The ubiquitous grape is not the root of all evil

Chardonnay grapes
Hating on Chardonnay wholesale is so 2002, people.
 
Champagne
Chardonnay is one of the three grapes that go into Champagne. Don't hate.
 

It’s at once one of the world’s most popular wine grapes and one of the most reviled. So much so that it’s earned its own pejorative acronym: ABC drinkers (those who will drink Anything But Chardonnay). Here are 16 reasons why these misguided imbibers should reconsider their position about Chardonnay:

  1. Chardonnay’s spiritual home is Burgundy, where exemplary bottles of the stuff are produced — characterized by a lean crispness and stony minerality and just gently kissed with oak.

  1. Chardonnay has gotten a bad reputation for many reasons — chiefly for an aggressive use of oak. But oak is a winemaker problem, not a grape problem. Dumping wine into oak barrels (or stirring them with oak chips, oak staves or even oak powder) to mask flaws or simply to add the caramelized, woody notes oak imparts is rampant in the wine world. Chardonnay shouldn’t take the brunt of the rap.

  1. For all you ballers out there, Chardonnay is one of the three grapes that go into Champagne.

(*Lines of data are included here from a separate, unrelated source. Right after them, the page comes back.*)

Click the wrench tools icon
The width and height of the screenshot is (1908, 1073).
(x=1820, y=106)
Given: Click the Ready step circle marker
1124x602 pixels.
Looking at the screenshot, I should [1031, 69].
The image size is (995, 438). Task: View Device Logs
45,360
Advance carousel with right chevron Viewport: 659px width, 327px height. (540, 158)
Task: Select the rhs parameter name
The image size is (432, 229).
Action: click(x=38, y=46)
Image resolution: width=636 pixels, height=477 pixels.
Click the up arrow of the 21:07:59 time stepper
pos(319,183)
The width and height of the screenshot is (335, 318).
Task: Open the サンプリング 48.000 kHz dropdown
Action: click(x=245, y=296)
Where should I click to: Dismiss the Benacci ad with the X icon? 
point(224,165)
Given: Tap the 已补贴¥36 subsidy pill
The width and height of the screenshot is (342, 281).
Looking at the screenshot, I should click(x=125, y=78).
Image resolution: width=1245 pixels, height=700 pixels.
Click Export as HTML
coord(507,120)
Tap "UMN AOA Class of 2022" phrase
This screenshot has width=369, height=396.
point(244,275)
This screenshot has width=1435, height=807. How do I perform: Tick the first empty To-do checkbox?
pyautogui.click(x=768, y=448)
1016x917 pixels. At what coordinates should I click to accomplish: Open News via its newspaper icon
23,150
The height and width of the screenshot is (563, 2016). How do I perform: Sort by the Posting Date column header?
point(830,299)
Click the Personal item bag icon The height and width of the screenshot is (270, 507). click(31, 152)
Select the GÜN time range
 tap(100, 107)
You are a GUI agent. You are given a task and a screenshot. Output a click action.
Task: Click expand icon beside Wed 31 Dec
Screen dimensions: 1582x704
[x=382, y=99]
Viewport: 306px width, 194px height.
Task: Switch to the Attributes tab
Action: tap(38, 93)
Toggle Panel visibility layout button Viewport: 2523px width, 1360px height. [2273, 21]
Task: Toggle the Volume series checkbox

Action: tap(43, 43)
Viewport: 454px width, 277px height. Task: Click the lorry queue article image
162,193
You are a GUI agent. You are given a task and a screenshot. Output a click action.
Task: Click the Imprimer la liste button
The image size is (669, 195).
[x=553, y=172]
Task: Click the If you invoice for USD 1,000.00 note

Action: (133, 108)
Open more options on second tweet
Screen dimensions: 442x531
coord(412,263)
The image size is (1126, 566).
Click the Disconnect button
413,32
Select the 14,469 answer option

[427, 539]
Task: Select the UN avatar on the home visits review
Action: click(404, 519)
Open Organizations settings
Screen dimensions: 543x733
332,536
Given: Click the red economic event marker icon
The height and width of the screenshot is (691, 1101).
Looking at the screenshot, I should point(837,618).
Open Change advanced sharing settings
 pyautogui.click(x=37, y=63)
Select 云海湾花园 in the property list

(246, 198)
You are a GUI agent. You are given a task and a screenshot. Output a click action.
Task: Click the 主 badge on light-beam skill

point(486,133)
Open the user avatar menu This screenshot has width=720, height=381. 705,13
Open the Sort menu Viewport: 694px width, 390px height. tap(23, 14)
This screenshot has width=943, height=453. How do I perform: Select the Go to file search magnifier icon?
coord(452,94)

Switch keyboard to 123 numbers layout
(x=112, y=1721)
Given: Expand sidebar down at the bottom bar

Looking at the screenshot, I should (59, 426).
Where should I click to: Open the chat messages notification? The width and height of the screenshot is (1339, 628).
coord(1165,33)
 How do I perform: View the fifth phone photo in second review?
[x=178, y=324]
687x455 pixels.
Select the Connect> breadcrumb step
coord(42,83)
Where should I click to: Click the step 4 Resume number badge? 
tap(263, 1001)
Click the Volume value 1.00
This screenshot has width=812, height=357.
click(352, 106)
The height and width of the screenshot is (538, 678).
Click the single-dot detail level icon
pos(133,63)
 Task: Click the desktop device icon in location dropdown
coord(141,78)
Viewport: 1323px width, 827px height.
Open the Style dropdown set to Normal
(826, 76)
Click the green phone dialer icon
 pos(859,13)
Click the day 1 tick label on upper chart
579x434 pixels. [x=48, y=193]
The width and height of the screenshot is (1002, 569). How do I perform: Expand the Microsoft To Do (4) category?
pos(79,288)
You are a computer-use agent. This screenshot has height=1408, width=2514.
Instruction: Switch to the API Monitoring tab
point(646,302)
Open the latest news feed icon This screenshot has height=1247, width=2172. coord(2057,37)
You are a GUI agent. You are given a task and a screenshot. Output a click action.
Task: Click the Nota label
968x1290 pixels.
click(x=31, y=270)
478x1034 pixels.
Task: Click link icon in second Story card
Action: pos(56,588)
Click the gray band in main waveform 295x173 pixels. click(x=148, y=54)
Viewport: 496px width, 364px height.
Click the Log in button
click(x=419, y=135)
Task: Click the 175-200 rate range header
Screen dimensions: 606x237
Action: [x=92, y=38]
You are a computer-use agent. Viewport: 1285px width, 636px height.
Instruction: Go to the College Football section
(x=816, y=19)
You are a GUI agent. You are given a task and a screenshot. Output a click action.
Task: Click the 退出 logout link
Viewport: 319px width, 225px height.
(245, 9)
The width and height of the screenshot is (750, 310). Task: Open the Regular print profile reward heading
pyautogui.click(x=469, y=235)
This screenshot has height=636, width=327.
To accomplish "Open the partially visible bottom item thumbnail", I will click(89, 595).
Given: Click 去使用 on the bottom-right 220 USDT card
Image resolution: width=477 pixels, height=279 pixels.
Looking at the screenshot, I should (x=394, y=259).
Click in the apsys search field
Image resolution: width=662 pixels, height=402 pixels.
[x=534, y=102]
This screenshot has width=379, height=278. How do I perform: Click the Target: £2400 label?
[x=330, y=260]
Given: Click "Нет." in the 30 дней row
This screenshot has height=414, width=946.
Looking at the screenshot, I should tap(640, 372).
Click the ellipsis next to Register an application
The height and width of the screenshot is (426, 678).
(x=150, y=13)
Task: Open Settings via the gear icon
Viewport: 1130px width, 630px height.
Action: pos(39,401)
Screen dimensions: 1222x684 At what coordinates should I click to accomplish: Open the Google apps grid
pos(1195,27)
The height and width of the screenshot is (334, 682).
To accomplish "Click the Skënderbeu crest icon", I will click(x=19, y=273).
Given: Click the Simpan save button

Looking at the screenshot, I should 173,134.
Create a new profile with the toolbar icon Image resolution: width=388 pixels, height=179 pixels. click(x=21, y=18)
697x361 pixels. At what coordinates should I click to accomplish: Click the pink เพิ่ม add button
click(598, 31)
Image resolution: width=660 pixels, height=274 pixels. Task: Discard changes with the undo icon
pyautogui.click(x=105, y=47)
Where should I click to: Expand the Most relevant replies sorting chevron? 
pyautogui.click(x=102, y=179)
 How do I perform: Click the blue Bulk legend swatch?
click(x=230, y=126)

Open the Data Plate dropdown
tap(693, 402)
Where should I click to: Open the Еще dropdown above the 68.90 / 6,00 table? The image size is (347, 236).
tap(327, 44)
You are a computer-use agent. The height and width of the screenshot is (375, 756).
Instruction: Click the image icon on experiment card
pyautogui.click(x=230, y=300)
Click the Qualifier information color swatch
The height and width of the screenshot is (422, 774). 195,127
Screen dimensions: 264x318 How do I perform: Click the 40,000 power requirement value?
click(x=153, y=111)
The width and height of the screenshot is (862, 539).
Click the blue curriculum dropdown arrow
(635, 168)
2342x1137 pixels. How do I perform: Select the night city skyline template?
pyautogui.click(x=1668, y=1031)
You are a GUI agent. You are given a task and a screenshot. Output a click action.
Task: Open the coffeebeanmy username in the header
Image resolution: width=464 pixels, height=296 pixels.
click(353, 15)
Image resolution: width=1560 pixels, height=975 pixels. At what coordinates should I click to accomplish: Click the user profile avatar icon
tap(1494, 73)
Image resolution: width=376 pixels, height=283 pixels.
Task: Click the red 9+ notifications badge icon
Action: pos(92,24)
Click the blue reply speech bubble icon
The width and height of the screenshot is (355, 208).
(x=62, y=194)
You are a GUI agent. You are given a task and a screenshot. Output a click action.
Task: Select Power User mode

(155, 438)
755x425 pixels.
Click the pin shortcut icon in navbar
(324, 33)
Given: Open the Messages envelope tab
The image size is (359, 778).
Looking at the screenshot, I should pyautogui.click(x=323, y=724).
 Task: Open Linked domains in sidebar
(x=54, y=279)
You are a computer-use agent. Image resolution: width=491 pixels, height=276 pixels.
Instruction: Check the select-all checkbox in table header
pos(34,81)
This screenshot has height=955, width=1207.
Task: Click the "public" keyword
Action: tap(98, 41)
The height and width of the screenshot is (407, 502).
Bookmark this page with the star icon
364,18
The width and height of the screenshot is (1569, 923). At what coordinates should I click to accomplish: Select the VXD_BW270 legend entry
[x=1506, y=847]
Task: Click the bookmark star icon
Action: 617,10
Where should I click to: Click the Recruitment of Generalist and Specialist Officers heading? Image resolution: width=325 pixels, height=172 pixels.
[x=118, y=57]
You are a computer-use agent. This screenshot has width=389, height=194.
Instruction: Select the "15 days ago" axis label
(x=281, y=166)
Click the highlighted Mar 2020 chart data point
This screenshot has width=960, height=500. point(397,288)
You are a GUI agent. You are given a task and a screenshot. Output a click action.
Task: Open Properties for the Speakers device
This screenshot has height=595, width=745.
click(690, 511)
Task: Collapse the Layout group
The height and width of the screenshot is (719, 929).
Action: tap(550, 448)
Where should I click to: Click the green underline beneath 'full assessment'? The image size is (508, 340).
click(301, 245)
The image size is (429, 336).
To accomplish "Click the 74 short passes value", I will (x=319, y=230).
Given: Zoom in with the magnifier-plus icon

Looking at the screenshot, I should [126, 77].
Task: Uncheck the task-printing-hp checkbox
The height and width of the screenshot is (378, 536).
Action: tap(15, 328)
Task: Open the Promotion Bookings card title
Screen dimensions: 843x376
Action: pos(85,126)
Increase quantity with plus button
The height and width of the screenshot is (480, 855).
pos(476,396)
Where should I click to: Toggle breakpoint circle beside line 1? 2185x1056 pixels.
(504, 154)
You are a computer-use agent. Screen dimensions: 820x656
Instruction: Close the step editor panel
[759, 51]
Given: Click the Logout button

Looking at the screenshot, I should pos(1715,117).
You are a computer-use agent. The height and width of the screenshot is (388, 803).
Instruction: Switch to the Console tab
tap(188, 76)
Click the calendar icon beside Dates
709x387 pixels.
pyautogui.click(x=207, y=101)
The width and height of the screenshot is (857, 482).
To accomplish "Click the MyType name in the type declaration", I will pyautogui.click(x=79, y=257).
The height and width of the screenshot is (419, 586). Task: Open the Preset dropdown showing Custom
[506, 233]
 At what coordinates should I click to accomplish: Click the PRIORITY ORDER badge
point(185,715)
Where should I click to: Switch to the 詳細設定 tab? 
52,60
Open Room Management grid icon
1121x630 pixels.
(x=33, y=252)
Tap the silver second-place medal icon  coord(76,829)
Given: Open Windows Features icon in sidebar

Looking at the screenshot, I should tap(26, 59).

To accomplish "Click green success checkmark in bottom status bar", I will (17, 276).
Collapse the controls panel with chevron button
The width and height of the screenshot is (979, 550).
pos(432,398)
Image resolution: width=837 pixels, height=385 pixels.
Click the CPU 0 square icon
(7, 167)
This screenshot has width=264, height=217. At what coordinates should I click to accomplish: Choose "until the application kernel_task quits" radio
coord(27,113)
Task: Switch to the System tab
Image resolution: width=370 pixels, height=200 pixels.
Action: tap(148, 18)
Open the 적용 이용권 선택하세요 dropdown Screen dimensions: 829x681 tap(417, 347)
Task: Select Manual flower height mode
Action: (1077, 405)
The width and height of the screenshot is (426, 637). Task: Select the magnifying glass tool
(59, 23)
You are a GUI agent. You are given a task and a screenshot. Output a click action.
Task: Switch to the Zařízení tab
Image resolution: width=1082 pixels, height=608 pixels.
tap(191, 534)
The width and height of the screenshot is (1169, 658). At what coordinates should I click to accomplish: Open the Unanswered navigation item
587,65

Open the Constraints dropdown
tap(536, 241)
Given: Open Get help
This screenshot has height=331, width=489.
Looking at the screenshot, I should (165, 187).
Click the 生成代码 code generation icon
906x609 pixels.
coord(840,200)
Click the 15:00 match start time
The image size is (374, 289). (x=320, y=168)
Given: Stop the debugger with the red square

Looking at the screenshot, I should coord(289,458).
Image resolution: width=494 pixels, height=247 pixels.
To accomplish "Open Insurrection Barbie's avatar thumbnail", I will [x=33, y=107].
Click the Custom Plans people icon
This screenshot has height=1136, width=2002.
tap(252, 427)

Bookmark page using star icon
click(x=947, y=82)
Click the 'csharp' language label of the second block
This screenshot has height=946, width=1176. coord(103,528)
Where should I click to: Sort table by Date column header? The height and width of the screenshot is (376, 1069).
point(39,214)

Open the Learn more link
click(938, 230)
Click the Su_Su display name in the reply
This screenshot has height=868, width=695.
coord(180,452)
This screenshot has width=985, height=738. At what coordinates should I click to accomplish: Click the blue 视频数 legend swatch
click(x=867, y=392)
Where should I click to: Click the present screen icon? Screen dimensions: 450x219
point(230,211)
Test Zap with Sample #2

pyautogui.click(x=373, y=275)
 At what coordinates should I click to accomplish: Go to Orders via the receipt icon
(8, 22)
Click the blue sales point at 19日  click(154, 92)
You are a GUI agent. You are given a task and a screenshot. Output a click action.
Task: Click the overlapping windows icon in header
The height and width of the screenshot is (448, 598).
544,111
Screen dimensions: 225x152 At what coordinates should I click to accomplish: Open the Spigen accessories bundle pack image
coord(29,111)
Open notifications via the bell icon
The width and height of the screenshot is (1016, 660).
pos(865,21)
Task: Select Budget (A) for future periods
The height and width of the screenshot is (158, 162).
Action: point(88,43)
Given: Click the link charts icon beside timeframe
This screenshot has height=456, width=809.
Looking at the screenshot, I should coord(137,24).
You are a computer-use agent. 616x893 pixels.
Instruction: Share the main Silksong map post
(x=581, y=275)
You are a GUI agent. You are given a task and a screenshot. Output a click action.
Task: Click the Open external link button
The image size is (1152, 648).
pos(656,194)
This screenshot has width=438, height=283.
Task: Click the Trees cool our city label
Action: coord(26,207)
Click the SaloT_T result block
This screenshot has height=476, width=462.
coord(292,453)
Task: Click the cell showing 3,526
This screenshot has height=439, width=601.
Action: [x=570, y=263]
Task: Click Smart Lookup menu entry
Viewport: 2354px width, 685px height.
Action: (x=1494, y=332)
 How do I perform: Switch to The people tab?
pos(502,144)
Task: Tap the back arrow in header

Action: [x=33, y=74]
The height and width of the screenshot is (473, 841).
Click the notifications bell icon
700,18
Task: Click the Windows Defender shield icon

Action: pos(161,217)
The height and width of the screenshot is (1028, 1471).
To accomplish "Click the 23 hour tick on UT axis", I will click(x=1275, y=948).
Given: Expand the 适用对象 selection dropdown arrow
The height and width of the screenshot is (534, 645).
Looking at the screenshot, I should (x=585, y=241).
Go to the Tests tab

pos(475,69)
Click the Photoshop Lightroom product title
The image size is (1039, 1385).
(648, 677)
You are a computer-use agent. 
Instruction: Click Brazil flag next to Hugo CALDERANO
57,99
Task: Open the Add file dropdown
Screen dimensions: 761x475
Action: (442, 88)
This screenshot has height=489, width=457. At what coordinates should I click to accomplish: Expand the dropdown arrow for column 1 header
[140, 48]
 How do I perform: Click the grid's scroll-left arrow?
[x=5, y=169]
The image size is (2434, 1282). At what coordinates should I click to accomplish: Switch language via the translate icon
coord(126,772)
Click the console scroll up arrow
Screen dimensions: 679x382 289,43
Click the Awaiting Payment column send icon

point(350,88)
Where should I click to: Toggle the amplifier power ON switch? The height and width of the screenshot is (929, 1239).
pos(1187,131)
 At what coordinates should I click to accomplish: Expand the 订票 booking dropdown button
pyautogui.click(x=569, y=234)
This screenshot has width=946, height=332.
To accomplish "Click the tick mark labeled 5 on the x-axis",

  1. The often excellent Spanish sparkling wine cava is also made with Chardonnay.

  1. It’s fun to say Chardonnay. Say it out loud. It rolls of the tongue. Char-doe-naaaay.

  1. It’s now a woman’s name — specifically, the name of one of the ladies who vied for Ray J’s attentions on VH1’s For the Love of Ray J.

  1. The poor grape is a victim of its own success. Every winemaker and his cousin started making Chardonnay precisely because stellar examples of the stuff are indeed out of this world. But, just because something goes mainstream and becomes wildly popular, doesn’t make it less superb. Like, say, The Simpsons or Bruce Springsteen.

  1. Naked Chardonnay. It sounds incredibly sexy, but it just means unoaked — as in, Chardonnay that has never been in a barrel and retains the crispy green apple notes it was born with.

  1. Old Chardonnay. Not all white wines can age well, but Chardonnay can. Leave that sucker in a cellar for a couple years, watch the color turn golden and give your mouth a silky, voluptuous, long-awaited gift.

  1. Like the crazy girl with the wild mood swings and killer body that you just can’t quit, it’s Chardonnay’s multiple personalities, and great body, that keep it interesting. It can be lean and mineral, zesty and vibrant, creamy and buttery, toasted with whispers of vanilla, aromatic and floral, or some combination of the above. So, yeah, saying you don’t like Chardonnay is kinda like saying you don’t like sandwiches.

  1. OK, so maybe Bridget Jones contributed to the backlash against Chardonnay with her sad-sack consumption of it by the large glass to assuage her depression over man troubles. But did you know such cool customers as Stanley Tucci love Chardonnay from Chablis, the revered Burgundian capital of Chard? And among celebs who make their own Chardonnay you’ll find Mick Fleetwood of Fleetwood Mac and hockey legend Wayne Gretzky.

  1. Many white wines have made this claim, but when it comes to Chardonnay it’s true: it’s a white that drinks like a red. Don’t believe us? Try a lightly oak-kissed Chard with a rare aged steak and tell us that isn’t an awesome match.

  1. One of the winemaking processes that can change Chardonnay is a secondary "malolactic" fermentation, which brings out many of the fat, buttery notes so maligned in New World Chard. But more and more winemakers are forgoing the dreaded "malo" in order to retain the brighter characteristics of the wine.

  1. It plays well with others. Chardonnay is often blended with other grapes with exceptional results.

  1. One of the best characters in modern literature, the drag queen in John Berendt’s Midnight in the Garden of Good and Evil, is called The Lady Chablis. The best part? She’s a real person.

  1. The last best reason to drink Chardonnay? It’s fun to shut down wine snobs. As in: You don’t drink Chard, you say? Really?? Still??!! How 2002. (Say the year in French – deux mille deux – for extra emphasis.)